[Selected excerpt]
[Start of section]

Da polishing had no affect, I used my McGuire pre wax polish then after no success I used legitimate polishing compound with the same results 

If I can't do anything about it it's not quite aggressive/noticeable enough for me to want to do anything about it


Sent from my iPad using Tapatalk


----------



## Chevy_Country (Oct 16, 2015)

Robby said:


> Leave it alone with no cover. It is called 'Blushing'.
> 
> Your cover likely held moisture against the paint while the sun was shining on it......avoid waxing the spot as it will tend to trap outgassing.
> To get the wax off, just wipe the area with tar remover or mineral spirits.
> ...


Thank you, I will try that today and tomorrow, I have a canopy I will be getting and setting up today and tomorrow so I don't have to worry about it anymore lol


Sent from my iPad using Tapatalk


----------



## Chevy_Country (Oct 16, 2015)

Robby said:


> Leave it alone with no cover. It is called 'Blushing'.
> 
> Your cover likely held moisture against the paint while the sun was shining on it......avoid waxing the spot as it will tend to trap outgassing.
> To get the wax off, just wipe the area with tar remover or mineral spirits.
> ...


This worked! There's a few very very hard to notice blemishes remaining on the roof, but the big ugly one on the hood is all but a thing of the past now! Thanks for the advice, canopy coming better late than never but I guess now I learned my lesson

Sent from my SM-G930V using Tapatalk


----------



## Robby (Mar 1, 2013)

Chevy_Country said:


> This worked! There's a few very very hard to notice blemishes remaining on the roof, but the big ugly one on the hood is all but a thing of the past now! Thanks for the advice, canopy coming better late than never but I guess now I learned my lesson
> 
> Sent from my SM-G930V using Tapatalk


Thanks for the follow up.

Going a bit further, this anomaly often happens to folks that leave a hood bra (mask) on a wet car and the manuals that come with the bra (the better ones, like Colgan) warn of the possibility of blushing with the same recommendation I gave you.

Glad it worked out, I was confident it would.

Rob


----------



## Snipesy (Dec 7, 2015)

Interesting, never heard of that issue.

Must be an issue (or.. feature?) with GM's clear coat.... If it was any other clear coat and that happen to it I guarantee it would start peeling.


----------



## Robby (Mar 1, 2013)

Snipesy said:


> Interesting, never heard of that issue.
> 
> Must be an issue (or.. feature?) with GM's clear coat.... If it was any other clear coat and that happen to it I guarantee it would start peeling.


It will happen to any color regardless of paint supplier under the same circumstances.

Rob


----------

[End of section]

[Questions on the material]
a) From the paint thread, quote the passage between "Thanks for the follow" and "confident it would.", inclusive.
b) Shorten the paragraph in the paint thread that begins "Going a bit further" while keeping its main facts.
The records below were drawn from a different source than the text.

[Data to examine]

[Start of section]

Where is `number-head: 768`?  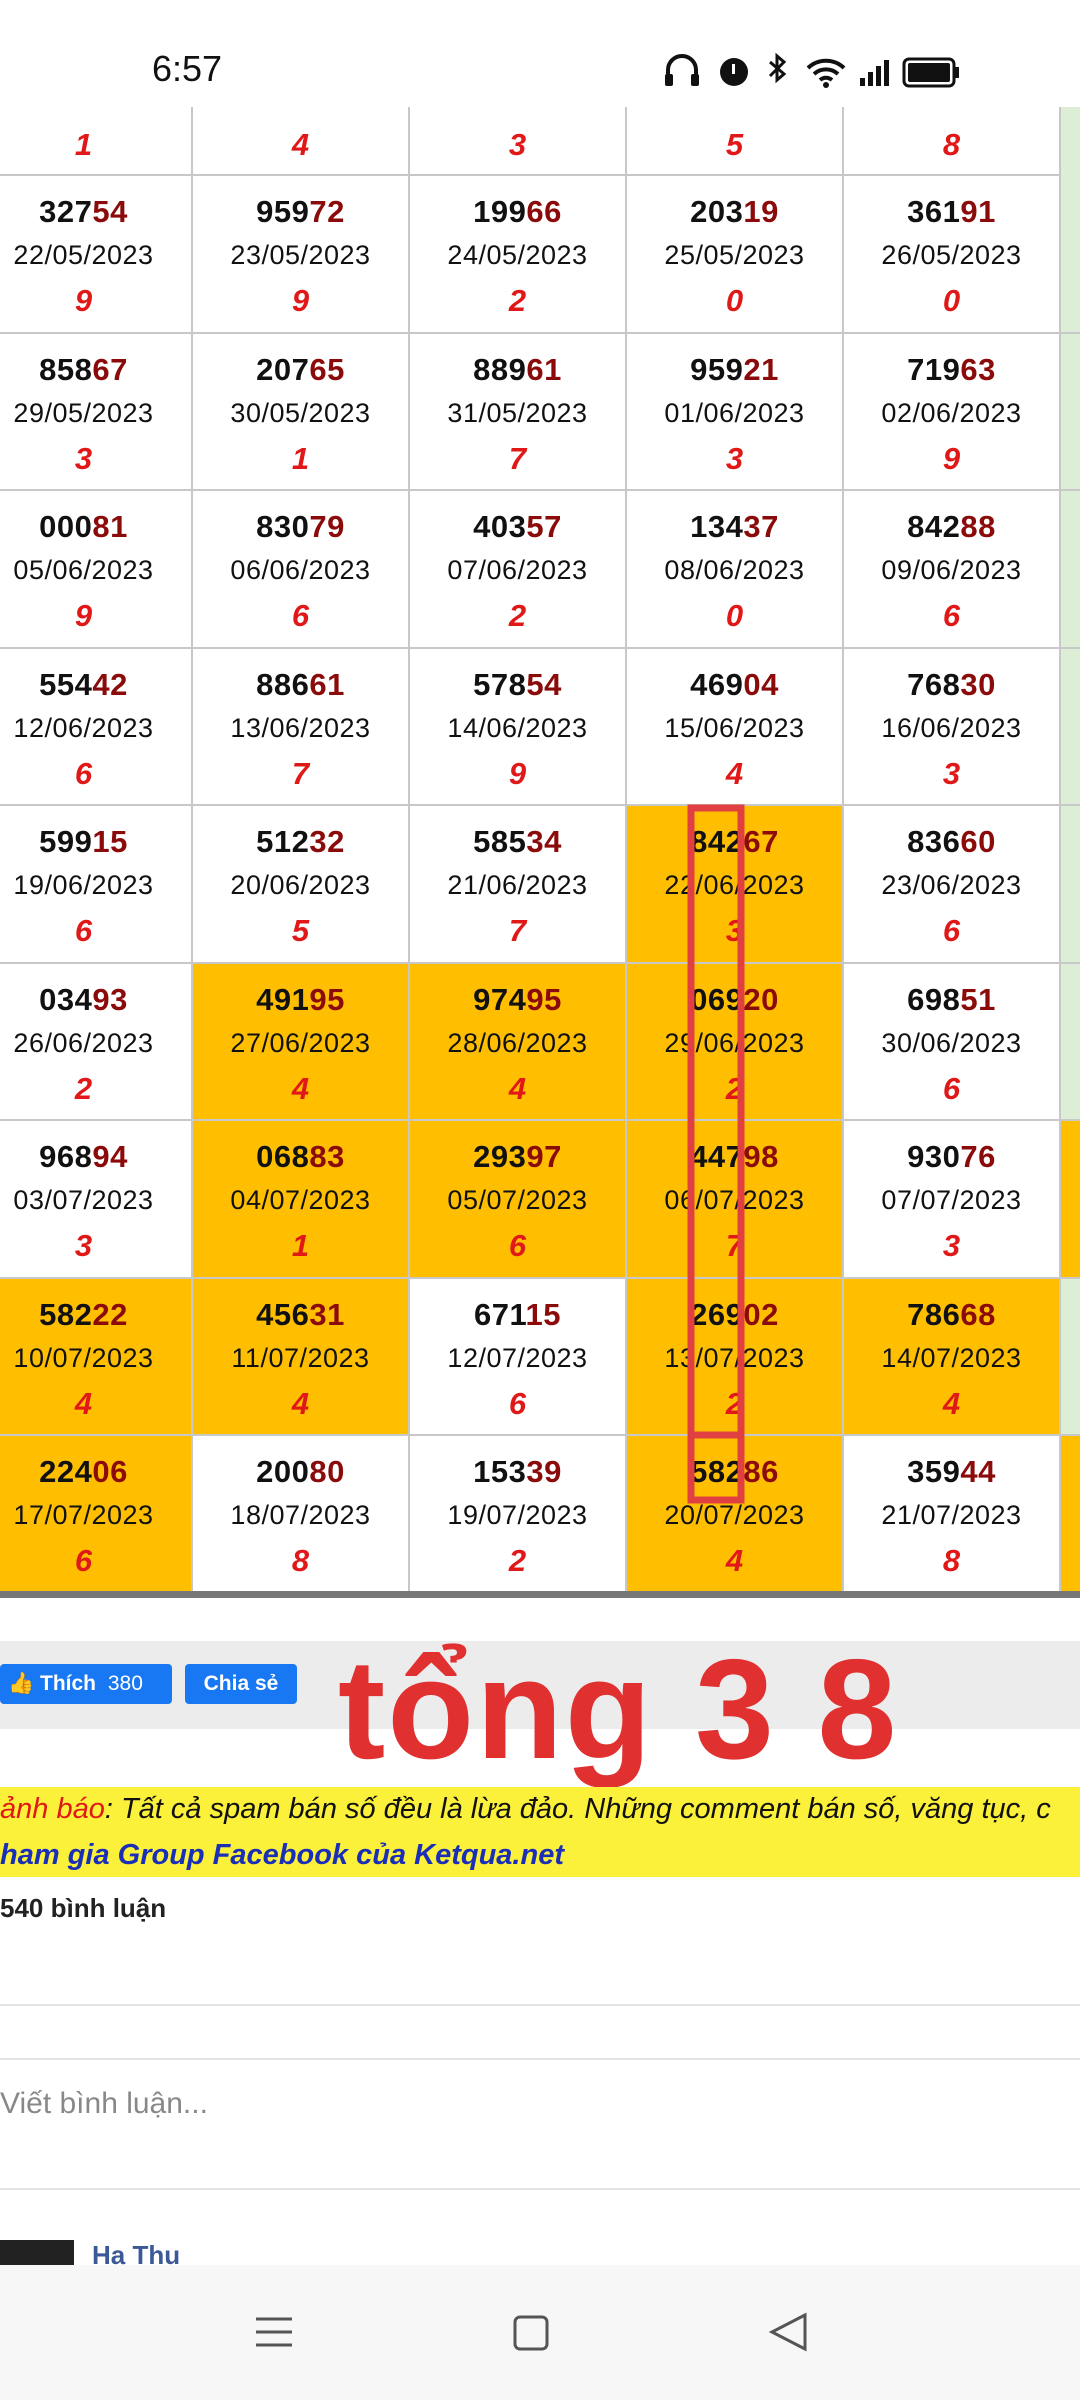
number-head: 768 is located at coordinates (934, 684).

[End of section]
[Start of section]

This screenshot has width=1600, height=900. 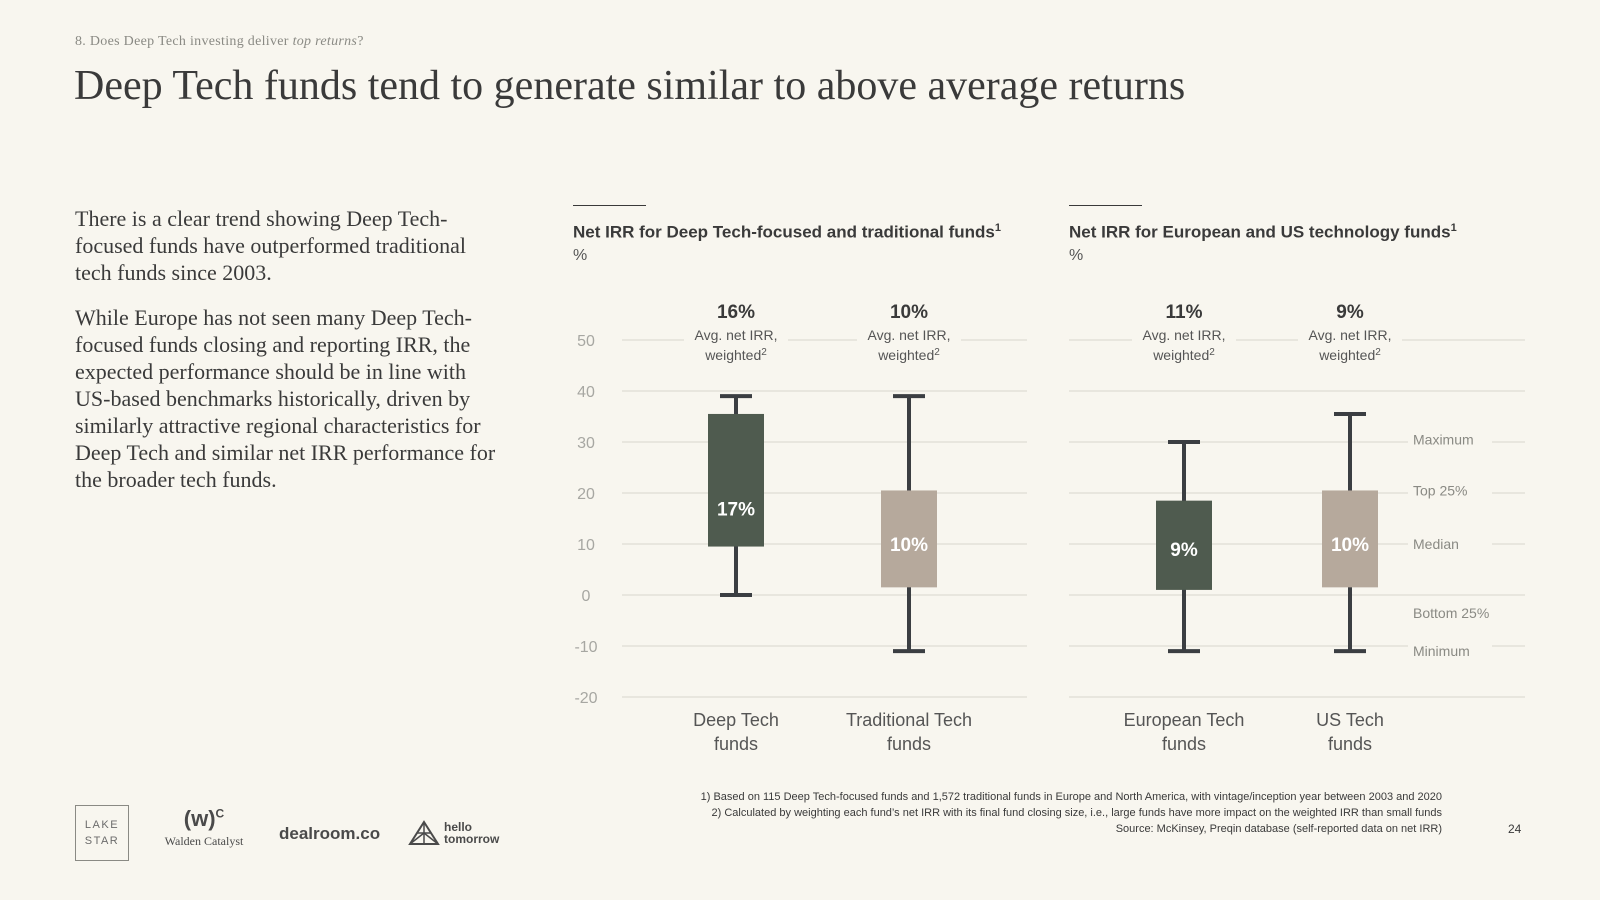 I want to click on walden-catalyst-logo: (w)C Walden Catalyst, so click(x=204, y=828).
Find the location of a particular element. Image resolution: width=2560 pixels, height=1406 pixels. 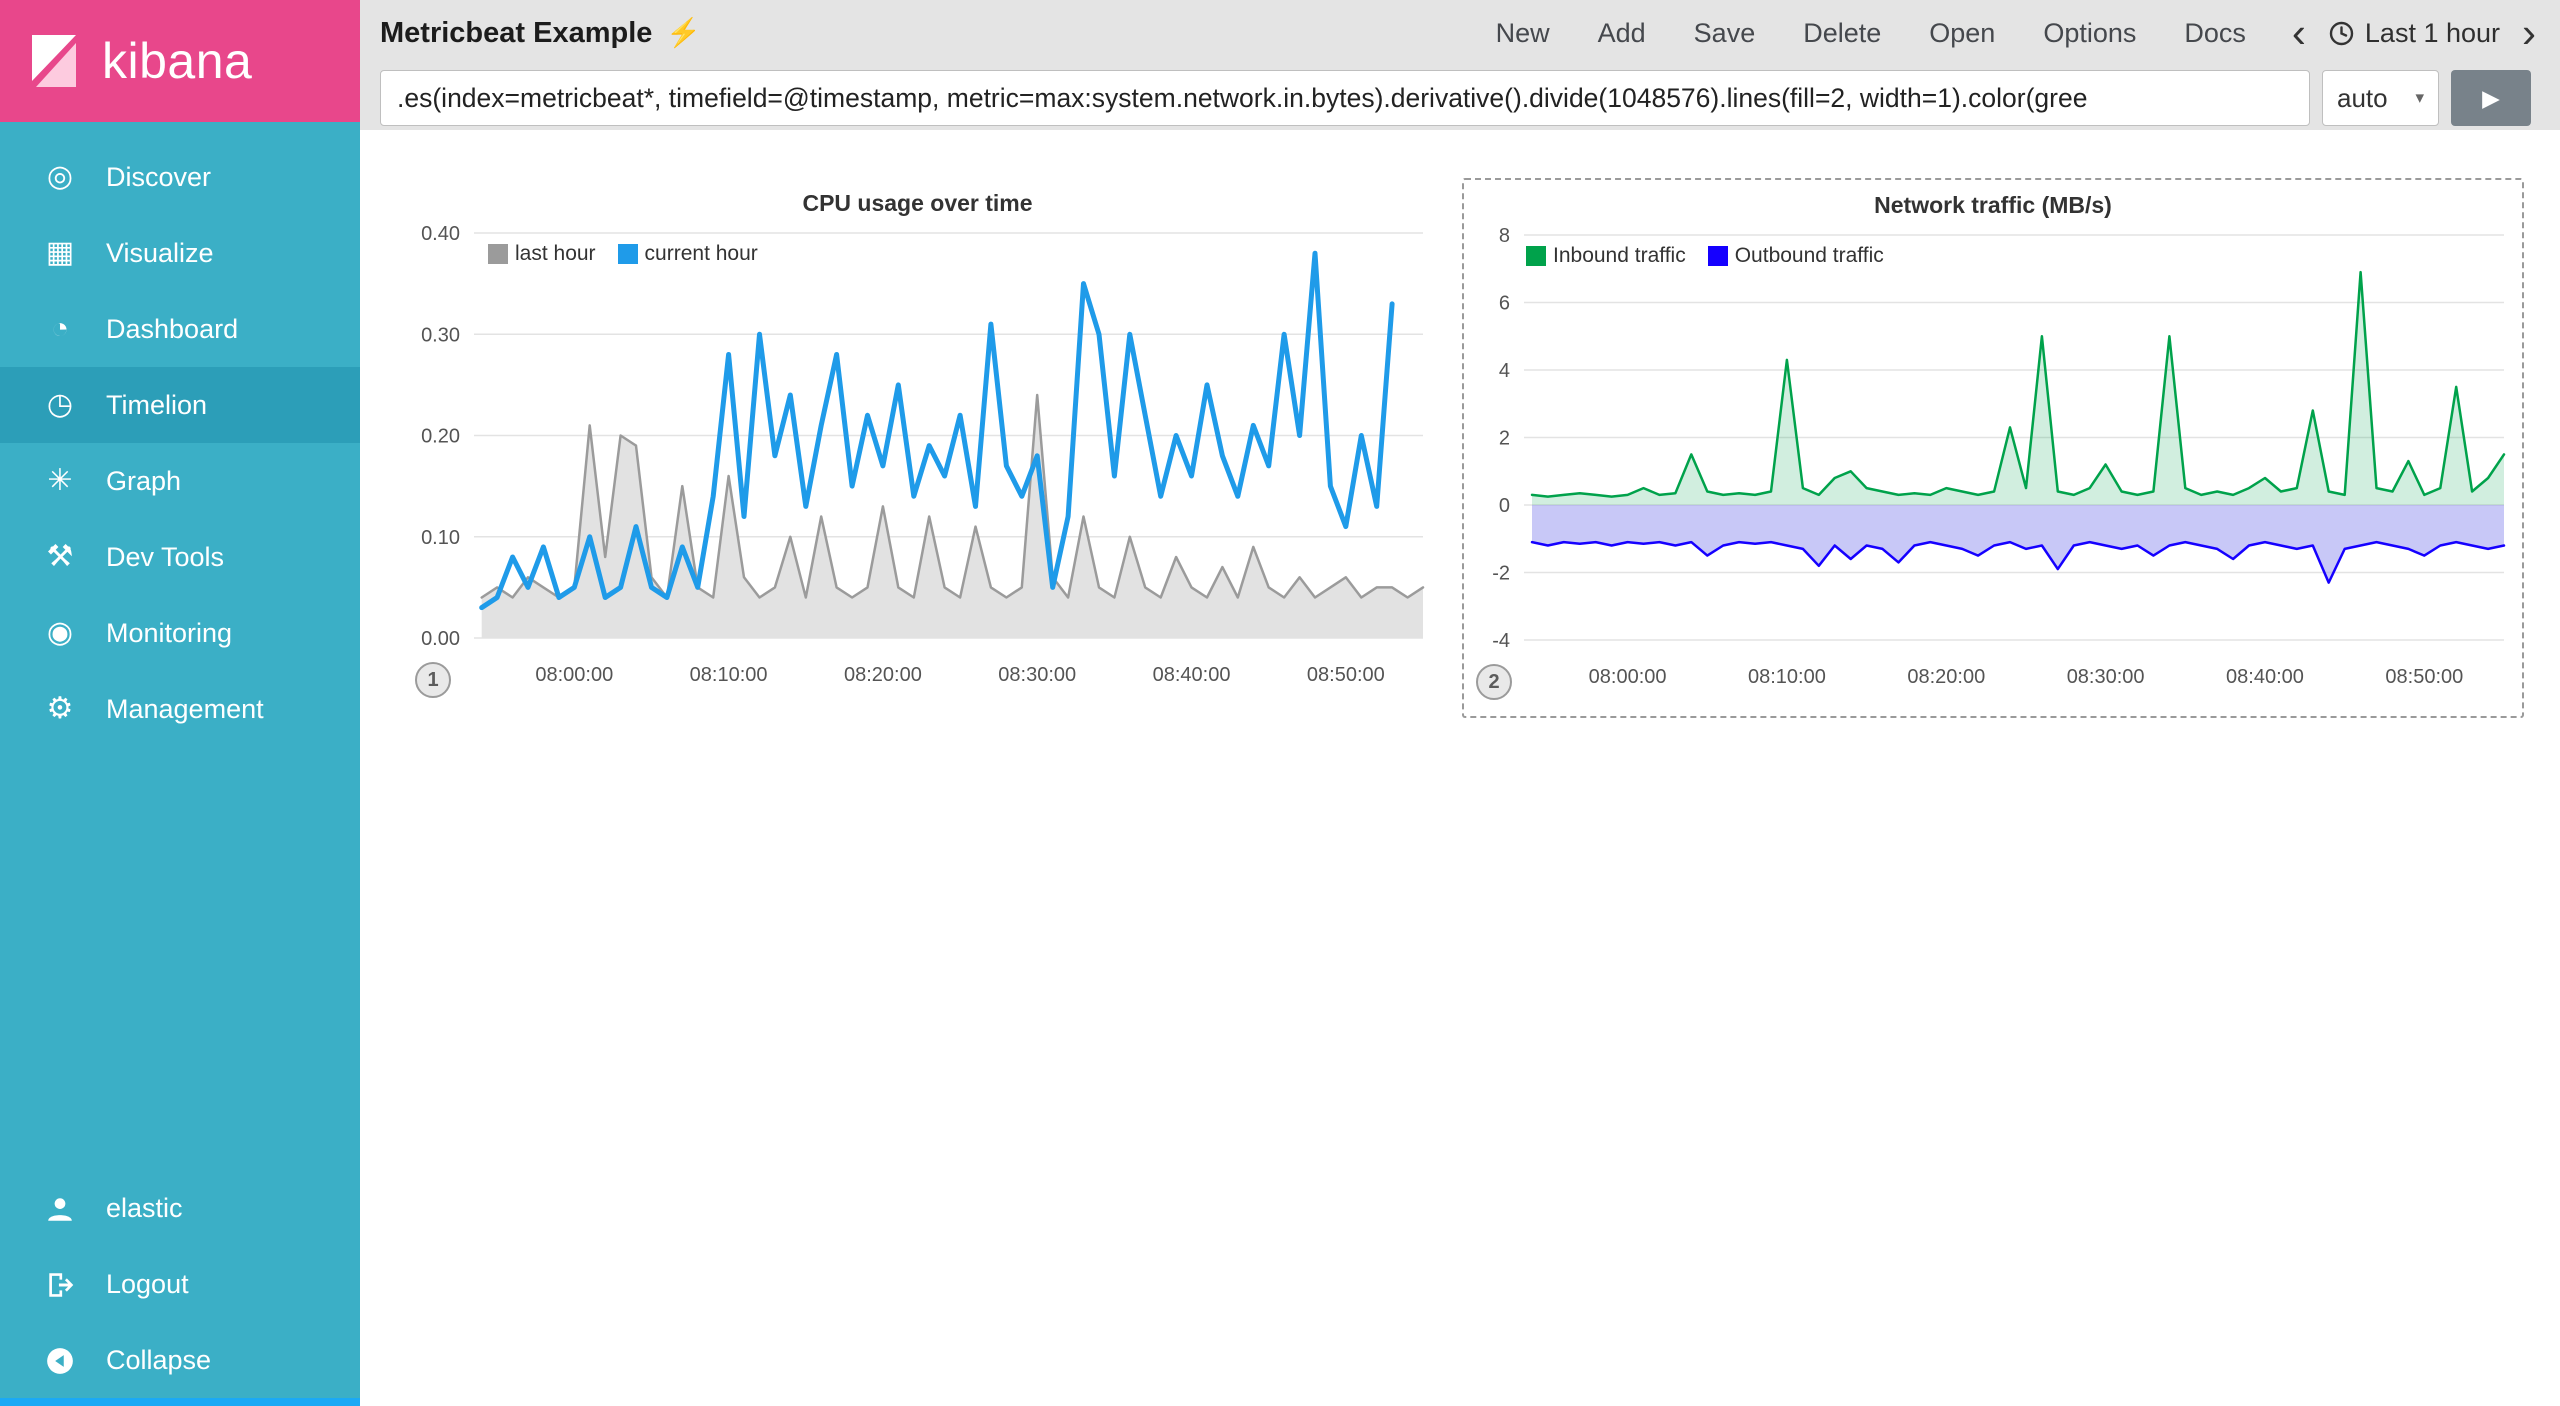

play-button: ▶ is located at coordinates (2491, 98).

[End of section]
[Start of section]

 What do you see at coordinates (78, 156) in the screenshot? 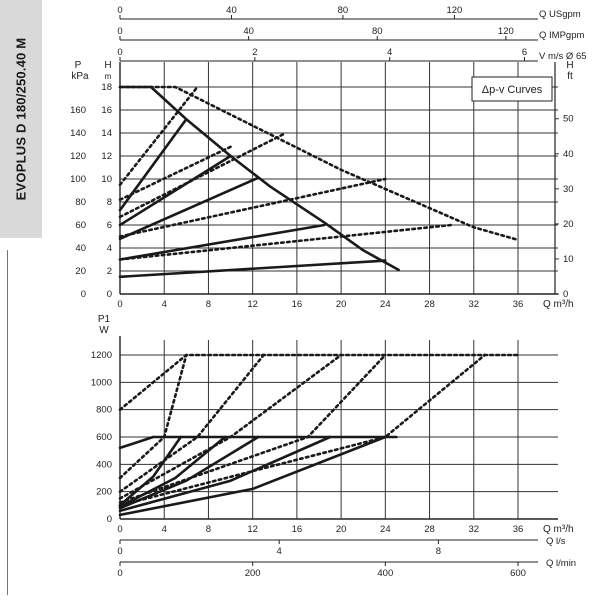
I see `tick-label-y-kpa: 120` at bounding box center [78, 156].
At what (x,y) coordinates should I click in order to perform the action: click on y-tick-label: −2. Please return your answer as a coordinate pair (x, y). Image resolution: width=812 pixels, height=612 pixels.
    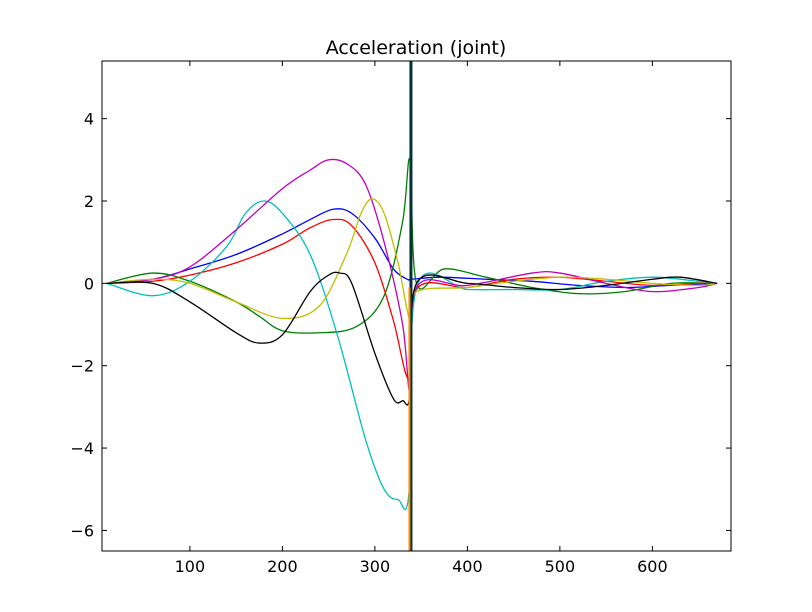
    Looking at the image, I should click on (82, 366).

[End of section]

[Results of the exercise]
a)
Thanks for the follow up.

Going a bit further, this anomaly often happens to folks that leave a hood bra (mask) on a wet car and the manuals that come with the bra (the better ones, like Colgan) warn of the possibility of blushing with the same recommendation I gave you.

Glad it worked out, I was confident it would.

b) This problem often hits people who leave a hood bra (mask) on a wet car. The manuals from the better bra makers, such as Colgan, warn that blushing can happen and give the same advice Robby gave.